__GIVEN REQUEST 1__. Output the part of the records that opens with the line containing "This screenshot has width=1456, height=818." and closes with the line containing "coordinates (526, 196).", repeating each line exactly as it appears.

__DOCUMENT__.
※
Attensity Blog

  • Inside Automated Sentiment Analysis

    This post details Biz360‘s automated sentiment analysis system, including our goals, how the system works, how we measure success, and the ways it can be used and misused. Before getting into the how or why, I want to start with the what. For our purposes, sentiment is the opinion of the author of an article towards the subject of an article. We classify sentiment into four possible categories.

    Positive

    Arguing for something, saying something is a good product, talking about good things a person or company has done, enjoying something, liking something, preferring something. If a mostly positive post has a small portion that is negative, it is still positive.

    Negative

    Arguing against something, saying something is a bad product, a bad experiences, talking about bad things a person or company has done, disliking or having problems with something. If a mostly negative post has a small portion that is positive, it is still negative

    Neutral

    If an post doesn’t express any opinion, doesn’t present anyone or anything in a favorable or unfavorable way, and wouldn’t lead someone to form an opinion for or against, it is neutral.

    Mixed

    If an post is both positive and negative, such as saying something was good in some ways but bad in others, or if the post talks about different subjects and is positive toward one subject but negative to another, then rate the post as mixed.

    The first question is why do you need automated sentiment. The simple answer is that there’s just too much content. As conversations that used to take place over coffee and on street corners move to Twitter and forums, they become trackable. If a magazine with 100,000 readers mentions you in an article, you’ll read that article and discuss what it’s saying about you. If 10,000 people tell ten of their friends what they think of Kevin Smith vs. Southwest Air, you can’t hope to read more than a small sampling. It’s this later use case that we cared about.

    1. What portion of my coverage is positive, negative, etc?
    2. I got a spike in coverage on Monday. Was that spike positive or negative?
    3. What kinds of things are people saying that’s positive? Negative?

    We knew from the start that accuracy on the individual article level was never going to be that good. That is, if you want to know what the sentiment for some particular article is, the best thing to do is click on it, read it, and form your own opinion. With the help of Bill MacCartney, an NLP researcher from Stanford, we quickly honed in on the following design parameters:

    1. A statistical classification system using two classifiers to detect positive and negative, and another classifier to combine these results. We would start with a simple Naive Bayes classifier and a Decision Tree classifier to get everything working, and experiment with more advanced classifiers like the Linear MaxEnt classifier once we had a baseline to measure improvements.
    2. The system would be trained using lots of data from Mechanical Turk. Each item would be rated multiple times so we could throw out the results from raters who didn’t understand or were not taking enough care.
    3. Our training data would be real social media content, drawn from all the types of social media we process (blogs, micro-blogs, etc).
※
__DATA LINES__.
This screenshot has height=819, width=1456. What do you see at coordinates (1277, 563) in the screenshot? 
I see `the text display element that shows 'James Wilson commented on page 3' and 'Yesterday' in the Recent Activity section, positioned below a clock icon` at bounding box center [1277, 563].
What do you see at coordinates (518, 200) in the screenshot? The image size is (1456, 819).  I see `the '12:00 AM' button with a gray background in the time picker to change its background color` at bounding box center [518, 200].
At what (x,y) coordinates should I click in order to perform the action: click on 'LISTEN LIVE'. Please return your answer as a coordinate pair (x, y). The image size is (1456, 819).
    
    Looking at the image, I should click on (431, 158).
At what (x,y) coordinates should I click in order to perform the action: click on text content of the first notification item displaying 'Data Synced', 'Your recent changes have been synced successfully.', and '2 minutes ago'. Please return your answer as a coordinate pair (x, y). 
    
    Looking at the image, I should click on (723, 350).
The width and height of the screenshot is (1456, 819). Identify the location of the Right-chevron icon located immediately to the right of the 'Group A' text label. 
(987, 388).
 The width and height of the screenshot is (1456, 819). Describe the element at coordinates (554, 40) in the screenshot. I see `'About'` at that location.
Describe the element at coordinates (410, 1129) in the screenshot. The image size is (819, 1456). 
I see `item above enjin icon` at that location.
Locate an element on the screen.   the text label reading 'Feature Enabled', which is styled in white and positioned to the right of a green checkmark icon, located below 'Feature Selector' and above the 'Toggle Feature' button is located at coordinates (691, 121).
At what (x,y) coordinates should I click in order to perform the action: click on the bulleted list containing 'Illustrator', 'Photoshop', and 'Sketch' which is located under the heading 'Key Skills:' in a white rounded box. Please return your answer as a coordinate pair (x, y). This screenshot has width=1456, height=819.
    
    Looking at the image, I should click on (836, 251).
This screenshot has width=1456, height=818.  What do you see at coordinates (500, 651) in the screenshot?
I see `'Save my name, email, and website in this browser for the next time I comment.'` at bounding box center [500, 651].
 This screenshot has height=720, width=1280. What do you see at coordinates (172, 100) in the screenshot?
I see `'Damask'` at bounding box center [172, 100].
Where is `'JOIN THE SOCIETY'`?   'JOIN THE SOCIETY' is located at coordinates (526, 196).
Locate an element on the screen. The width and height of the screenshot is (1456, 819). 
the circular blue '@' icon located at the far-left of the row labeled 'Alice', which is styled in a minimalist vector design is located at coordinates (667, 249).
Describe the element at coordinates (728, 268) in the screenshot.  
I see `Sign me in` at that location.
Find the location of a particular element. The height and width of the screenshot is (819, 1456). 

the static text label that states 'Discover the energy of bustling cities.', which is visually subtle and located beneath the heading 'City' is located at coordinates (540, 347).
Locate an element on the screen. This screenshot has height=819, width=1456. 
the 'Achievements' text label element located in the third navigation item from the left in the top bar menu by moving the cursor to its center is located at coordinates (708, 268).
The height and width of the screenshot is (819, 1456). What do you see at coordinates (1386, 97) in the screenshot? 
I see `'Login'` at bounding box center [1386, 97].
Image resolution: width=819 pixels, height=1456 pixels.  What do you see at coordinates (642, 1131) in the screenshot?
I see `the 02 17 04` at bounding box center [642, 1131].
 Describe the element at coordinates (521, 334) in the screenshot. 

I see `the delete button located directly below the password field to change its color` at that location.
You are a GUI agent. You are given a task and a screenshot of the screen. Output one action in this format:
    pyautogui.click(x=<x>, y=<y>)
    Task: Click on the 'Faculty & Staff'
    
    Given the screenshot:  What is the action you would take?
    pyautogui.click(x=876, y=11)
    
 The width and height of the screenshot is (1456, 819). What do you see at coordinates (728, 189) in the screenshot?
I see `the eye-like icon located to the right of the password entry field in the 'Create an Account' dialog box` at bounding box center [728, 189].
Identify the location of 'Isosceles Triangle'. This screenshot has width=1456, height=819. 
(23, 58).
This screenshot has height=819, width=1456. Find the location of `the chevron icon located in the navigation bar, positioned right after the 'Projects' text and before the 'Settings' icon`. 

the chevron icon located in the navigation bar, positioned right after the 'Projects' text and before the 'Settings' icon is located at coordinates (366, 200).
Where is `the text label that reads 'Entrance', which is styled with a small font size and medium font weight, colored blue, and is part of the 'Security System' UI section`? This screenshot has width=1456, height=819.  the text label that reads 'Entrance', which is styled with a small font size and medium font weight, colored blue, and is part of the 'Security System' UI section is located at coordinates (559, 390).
※
__GIVEN REQUEST 2__. Return, copied exactly, the part of the sentiment analysis post that opens with the words "1. A statistical" and closes with "taking enough care.".

__COMPLETE RESPONSE 1__.
This screenshot has width=1456, height=818.  What do you see at coordinates (500, 651) in the screenshot?
I see `'Save my name, email, and website in this browser for the next time I comment.'` at bounding box center [500, 651].
 This screenshot has height=720, width=1280. What do you see at coordinates (172, 100) in the screenshot?
I see `'Damask'` at bounding box center [172, 100].
Where is `'JOIN THE SOCIETY'`?   'JOIN THE SOCIETY' is located at coordinates (526, 196).

__COMPLETE RESPONSE 2__.
1. A statistical classification system using two classifiers to detect positive and negative, and another classifier to combine these results. We would start with a simple Naive Bayes classifier and a Decision Tree classifier to get everything working, and experiment with more advanced classifiers like the Linear MaxEnt classifier once we had a baseline to measure improvements.
    2. The system would be trained using lots of data from Mechanical Turk. Each item would be rated multiple times so we could throw out the results from raters who didn’t understand or were not taking enough care.